----- DATA UNDER STUDY -----

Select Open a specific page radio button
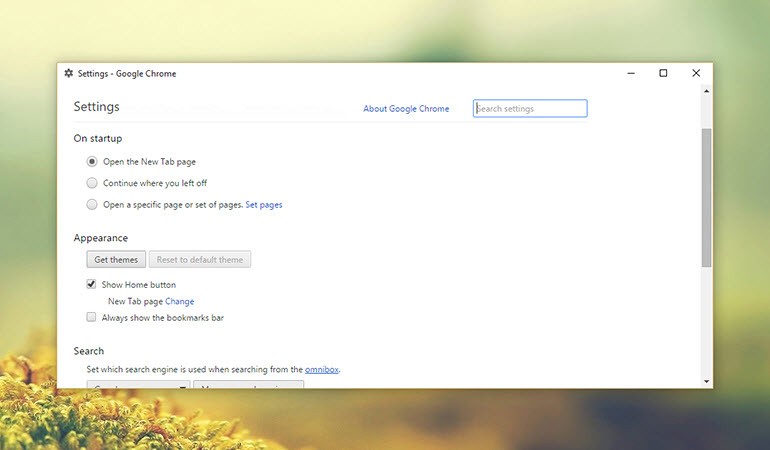This screenshot has height=450, width=770. [x=92, y=205]
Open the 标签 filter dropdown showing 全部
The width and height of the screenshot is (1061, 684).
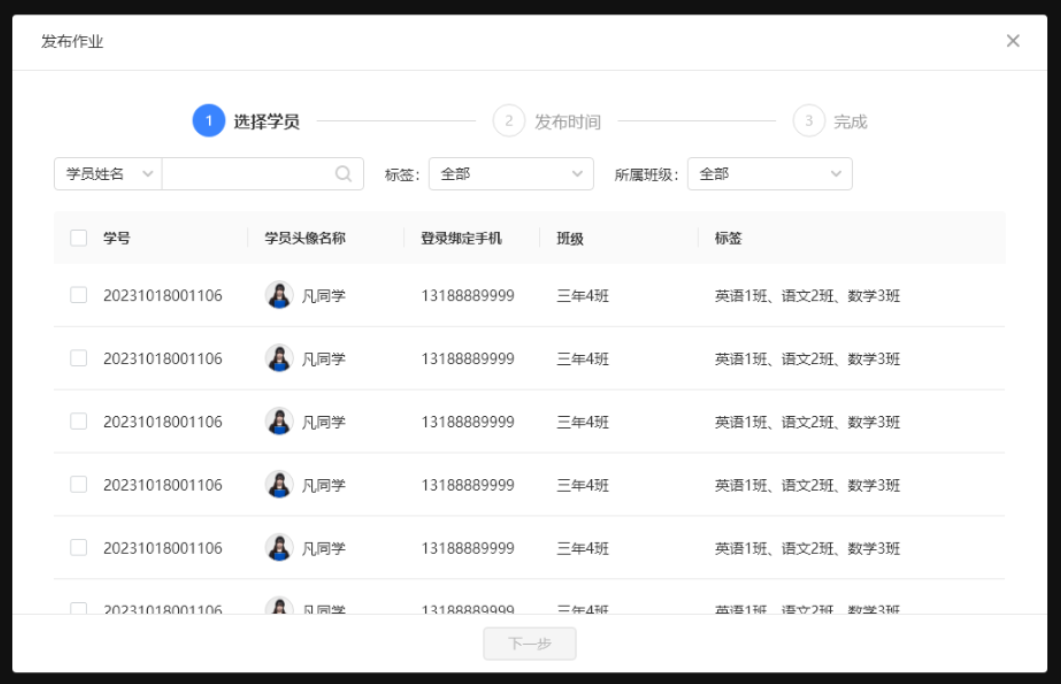point(510,173)

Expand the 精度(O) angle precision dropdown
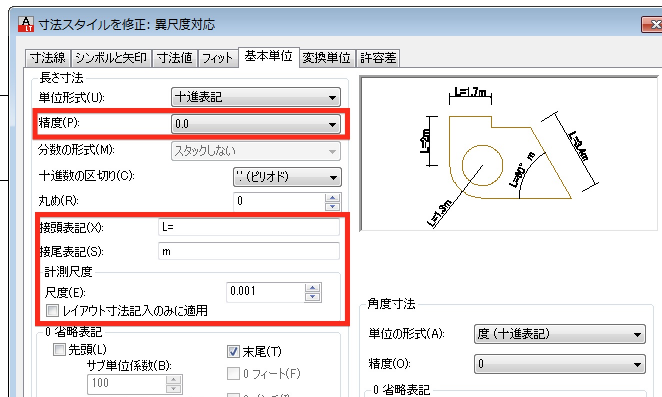pos(560,364)
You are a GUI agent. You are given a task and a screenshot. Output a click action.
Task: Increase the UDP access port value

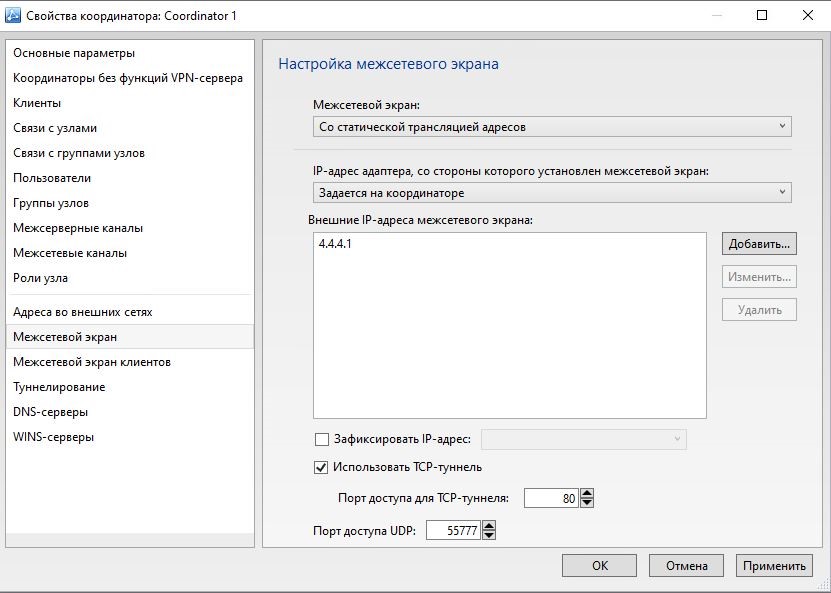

-----

WORK ORDER
Your answer must consist of the entries, unchanged, with no pictures in it.

SOLUTION
Select Open a specific page radio button
This screenshot has height=450, width=770. [x=92, y=205]
Open the 标签 filter dropdown showing 全部
The width and height of the screenshot is (1061, 684).
point(510,173)

Expand the 精度(O) angle precision dropdown
pos(560,364)
You are a GUI agent. You are given a task and a screenshot. Output a click action.
Task: Increase the UDP access port value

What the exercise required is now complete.